Search code examples
cdata-structuresthread-safetymutexrace-condition

Thread-safe implementation of is_empty in a queue datastructure


I am trying to create a thread-safe queue, and while the bulk of the operations

 queue *queue_create_empty(void);
 void queue_enqueue(queue *q, const void *value, const size_t value_size);
 void *queue_dequeue(queue *q);
 void queue_destroy(queue *q, void (*freefunc)(void *value));

I am finding one to be particularily elusive,

 bool queue_is_empty(const queue *q);

In particular if the function definition is

 bool queue_is_empty(const queue *q) {
     assert(q);

     pthread_mutex_lock(q->mutex);
     bool ret = q->is_empty;
     pthread_mutex_unlock(q->mutex);

     /* 
      * Here there is a possibility of a race condition, the queue may actually
      * be empty at this point, and therefore the return value is misleading
      */
     return ret;
 }

then there is a possibility of a race-condition. The last comment

Here there is a possibility of a race condition, the queue may actually be empty at this point, and therefore the return value is misleading

describes the issue.

I have defined my datastructure as such,

 typedef struct queue {
     element *head;
     element *tail;

     /* Lock for all read/write operations */
     pthread_mutex_t *mutex;

     /* Condition variable for whether or not the queue is empty */
     /* Negation in variable names is poor practice but it is the */
     /* only solution here considering the conditional variable API */
     /* (signal/broadcast) */
     pthread_cond_t *not_empty;

     /* Flag used to gauge when to wait on the not_empty condition variable */
     bool is_empty;

     /* A flag to set whenever the queue is about to be destroyed */
     bool cancel;
 } queue;

And for the implementation of the other functions I have worked around the inadequate queue_is_empty function by only checking the value of q->is_empty since I have already taken a lock on the structure before checking the value.
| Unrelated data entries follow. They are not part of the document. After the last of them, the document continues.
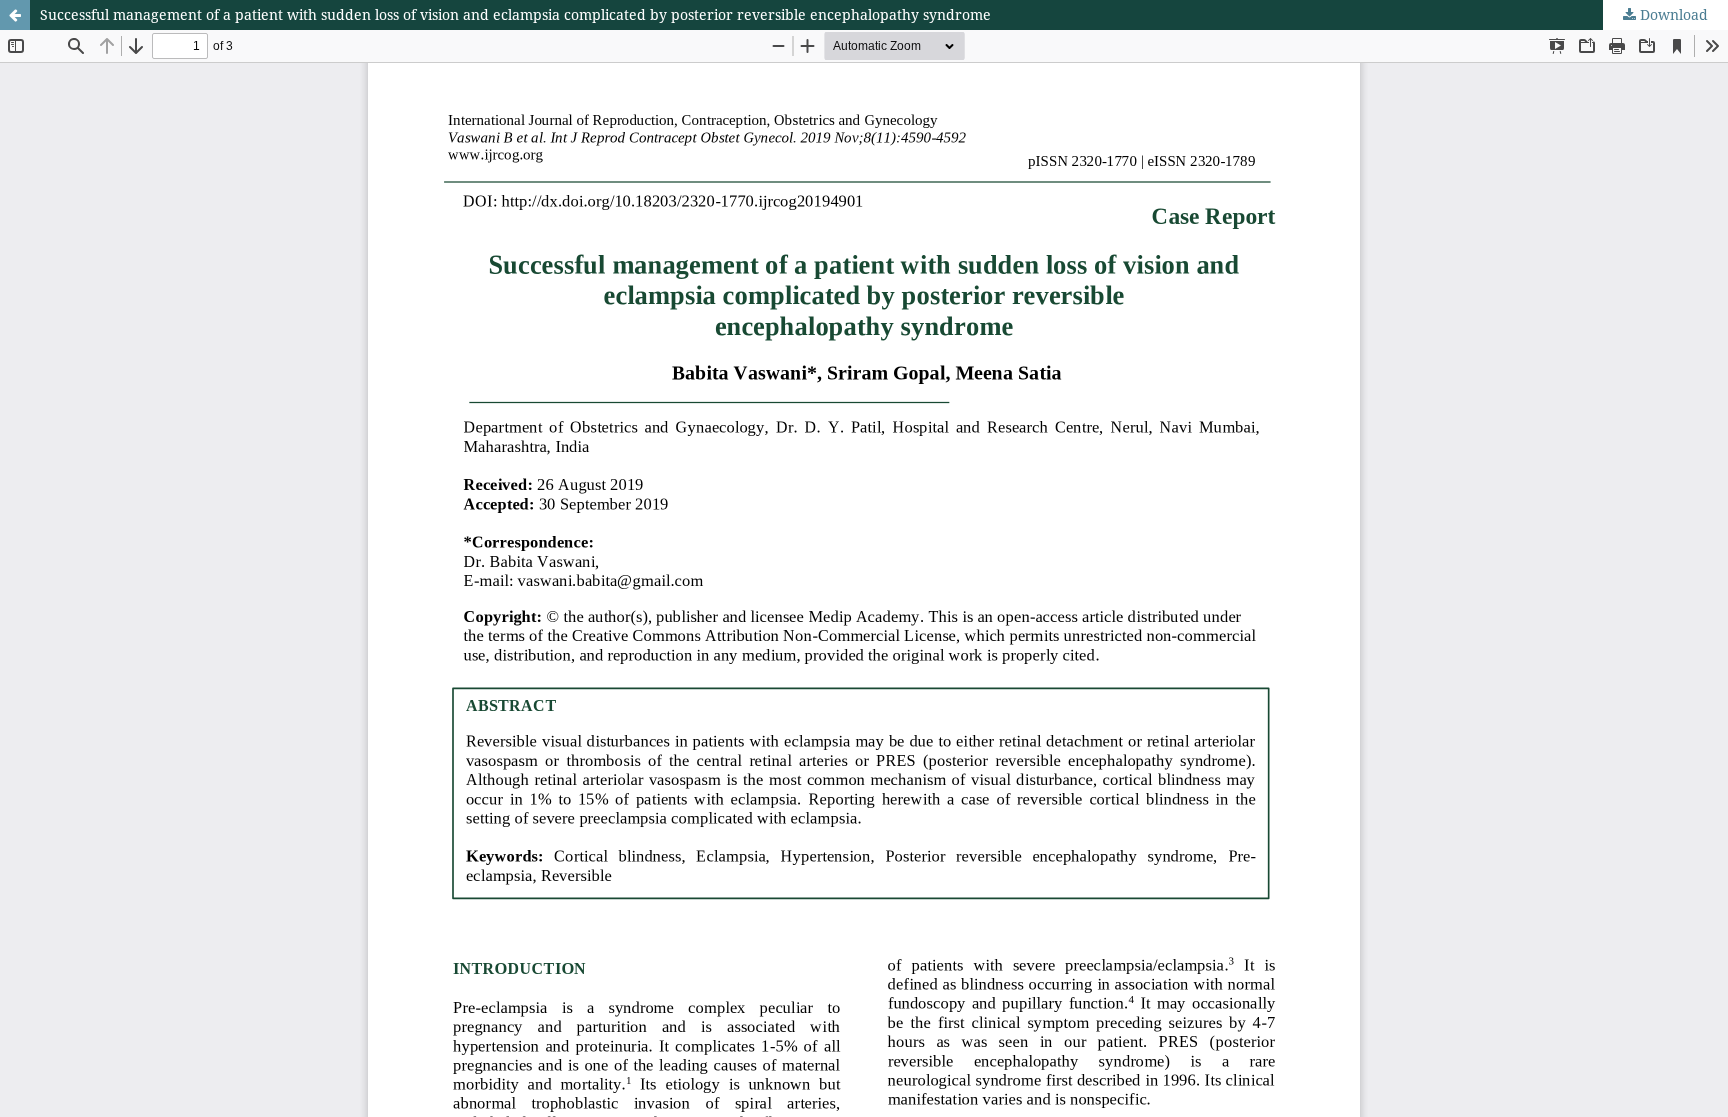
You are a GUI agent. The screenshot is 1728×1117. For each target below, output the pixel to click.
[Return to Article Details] (15, 15)
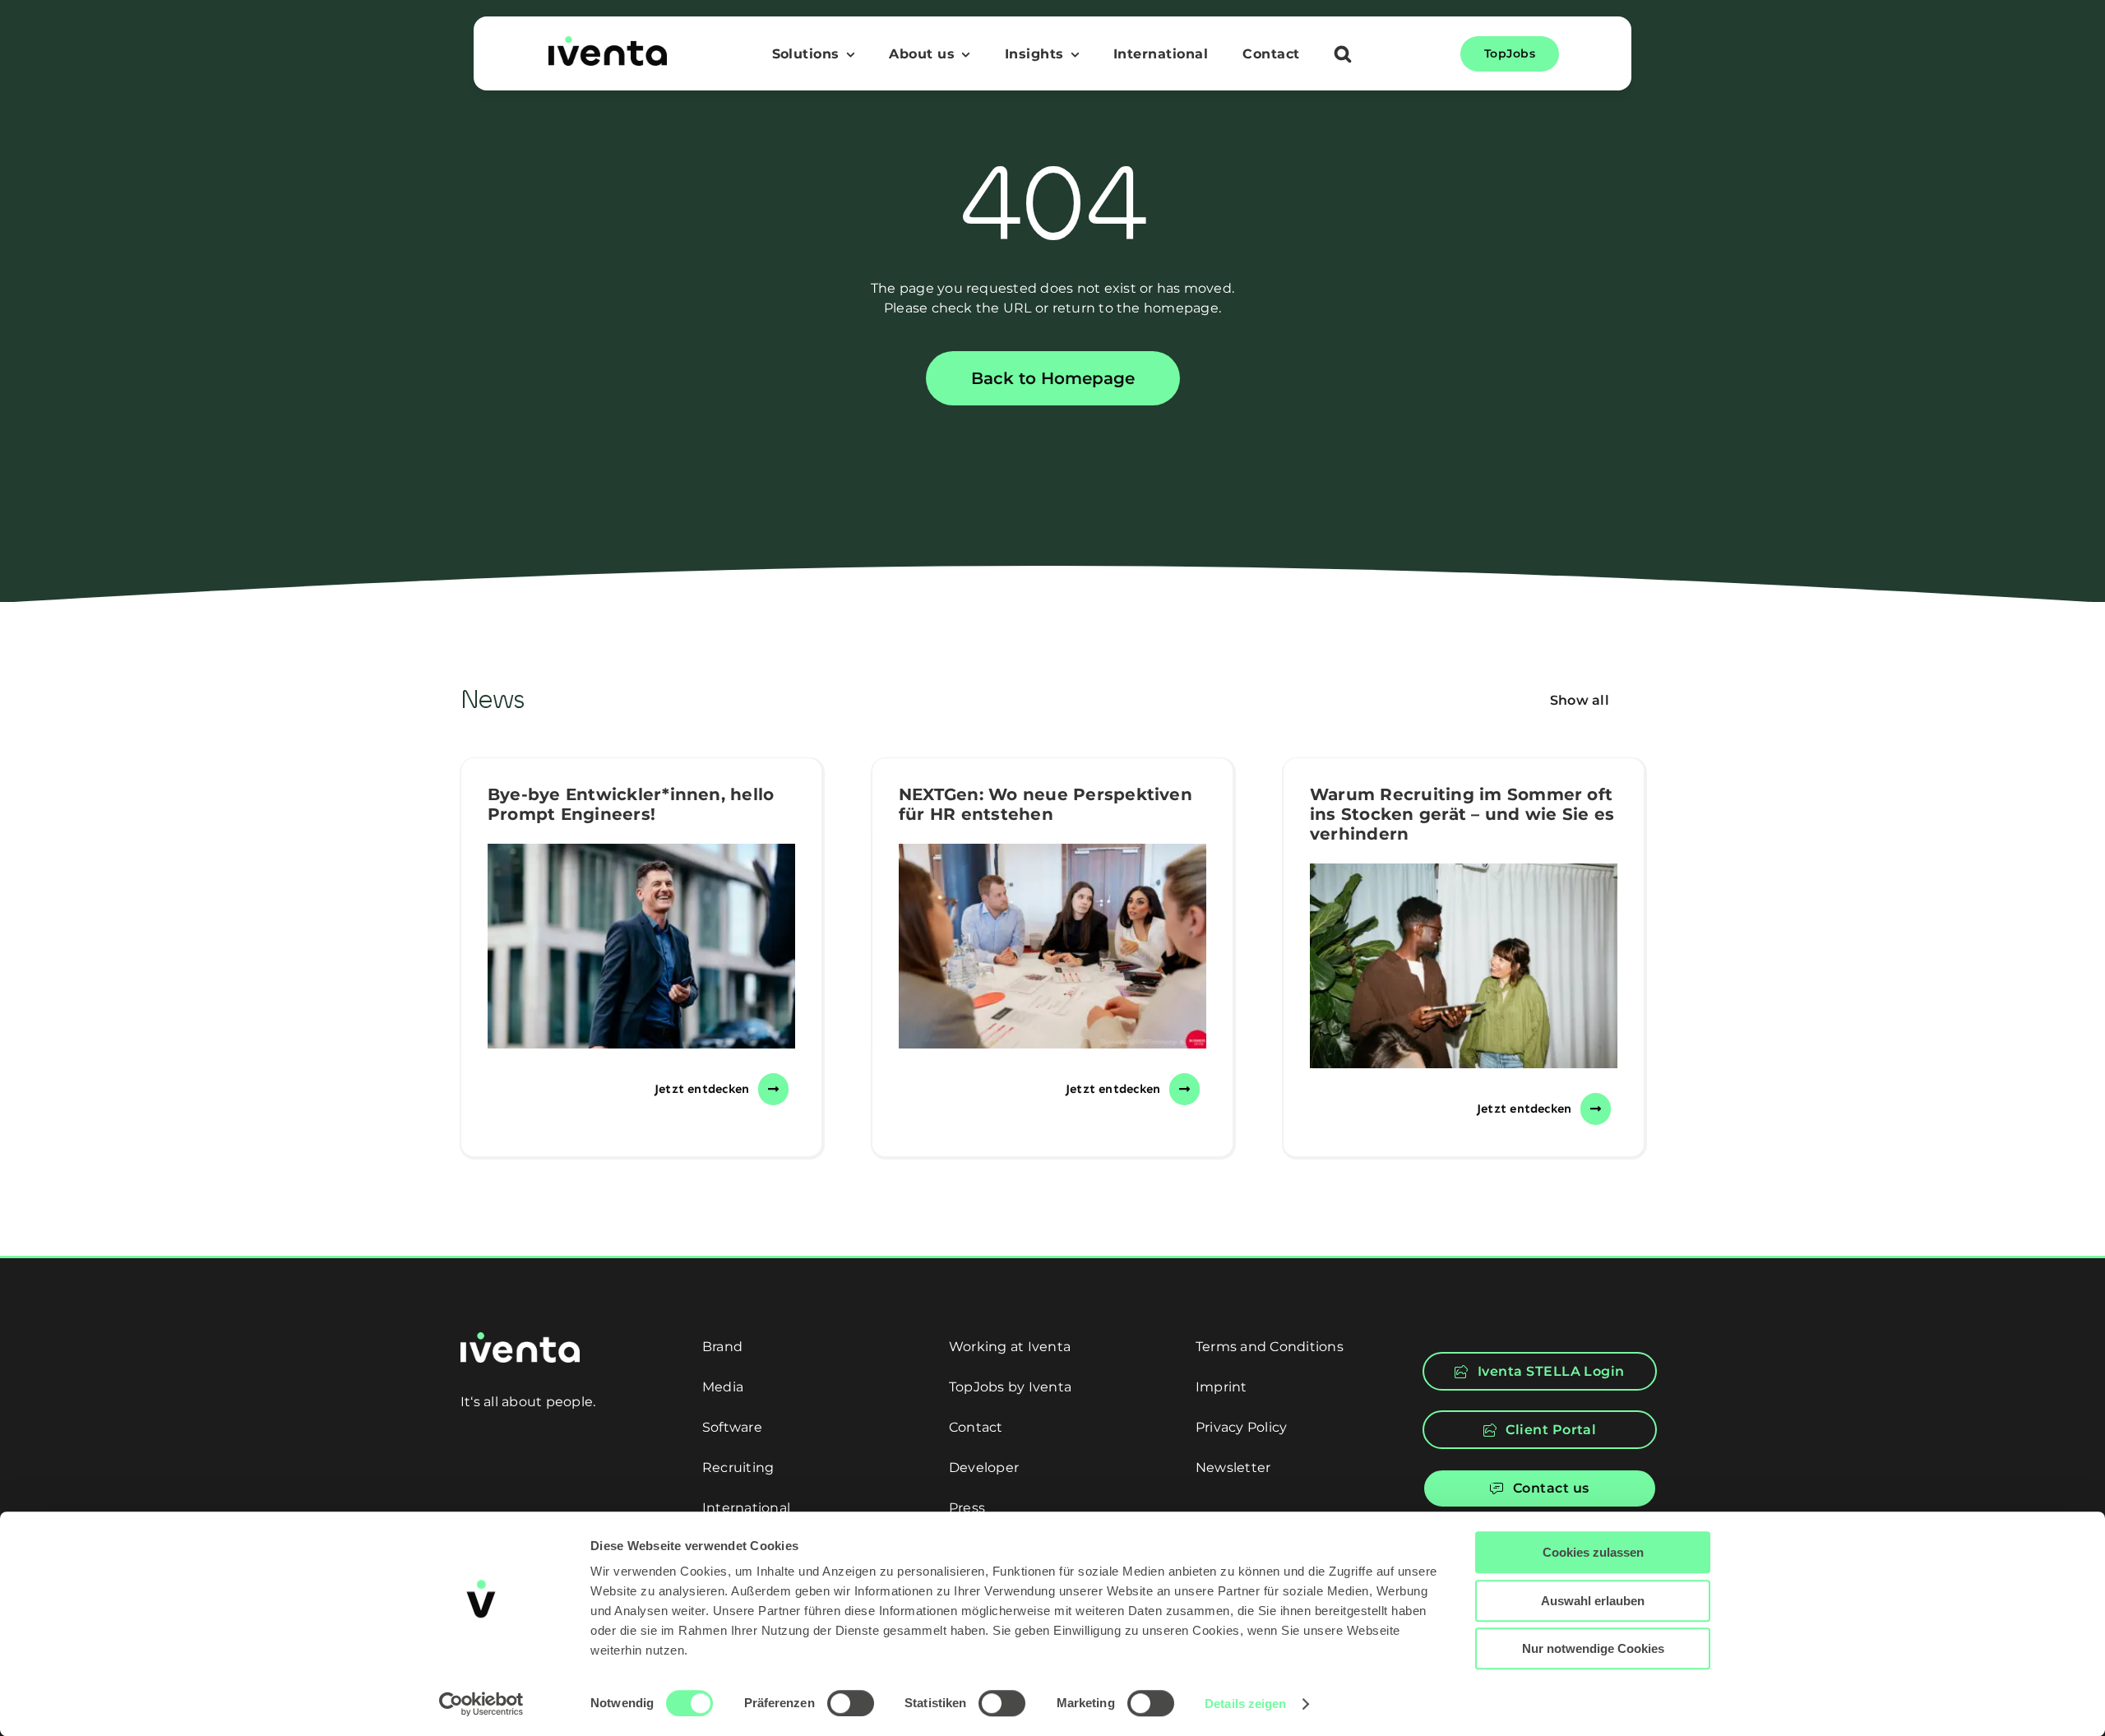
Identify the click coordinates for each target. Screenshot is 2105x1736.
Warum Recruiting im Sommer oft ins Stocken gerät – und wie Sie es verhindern (1462, 814)
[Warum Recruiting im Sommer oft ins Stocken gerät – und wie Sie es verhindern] (1463, 965)
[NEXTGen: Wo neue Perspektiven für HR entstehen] (1052, 946)
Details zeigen (1245, 1704)
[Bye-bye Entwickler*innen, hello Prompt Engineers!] (641, 946)
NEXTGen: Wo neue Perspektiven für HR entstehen (1045, 804)
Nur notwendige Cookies (1593, 1648)
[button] (1342, 56)
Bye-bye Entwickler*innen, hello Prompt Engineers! (631, 804)
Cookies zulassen (1593, 1552)
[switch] (850, 1703)
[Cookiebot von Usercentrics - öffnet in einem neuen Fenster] (481, 1704)
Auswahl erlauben (1593, 1601)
The queue_dequeue function serves as an example of where one would want to know if the queue is empty. See the first if-statement.

 void *queue_dequeue(queue *q) {
     assert(q);

     void *value = NULL;
     pthread_mutex_lock(q->mutex);

     /* We have a mutex-lock here, so we can atomically check this flag */
     if (q->is_empty) {
         /* We do not have to check the cancel flag here, if the thread is awoken */
         /* in a destruction context the waiting thread will be awoken, the later */
         /* if statement checks the flag before modification of the queue */

         /* This allows other threads to access the lock, thus signalling this thread */
         /* When this thread is awoken by this wait the queue will not be empty, or */
         /* the queue is about to be destroyed */
         pthread_cond_wait(q->not_empty, q->mutex);
     }

     /* We have a mutex lock again so we may atomically check both flags */
     if (!q->cancel && !q->is_empty) {
         value = q->head->value;
         if (q->head->next) {            
             q->head = q->head->next;
             free(q->head->previous);

             /* Make dereferencing dangling pointers crash the program */
             q->head->previous = NULL;
         } else {
             free(q->head);
             q->head = NULL;
             q->is_empty = true;
         }        
     }

     pthread_mutex_unlock(q->mutex);
     return value; 
 }

How do I expose a thread-safe queue_is_empty function?


Solution

  • You've just discovered the reason why locking, threading and concurrency in general is hard. It's easy to create a few wrapper functions that obtain and release locks and prevent crashes from data corruption, it's actually hard to get locking right when you depend on state from earlier accesses.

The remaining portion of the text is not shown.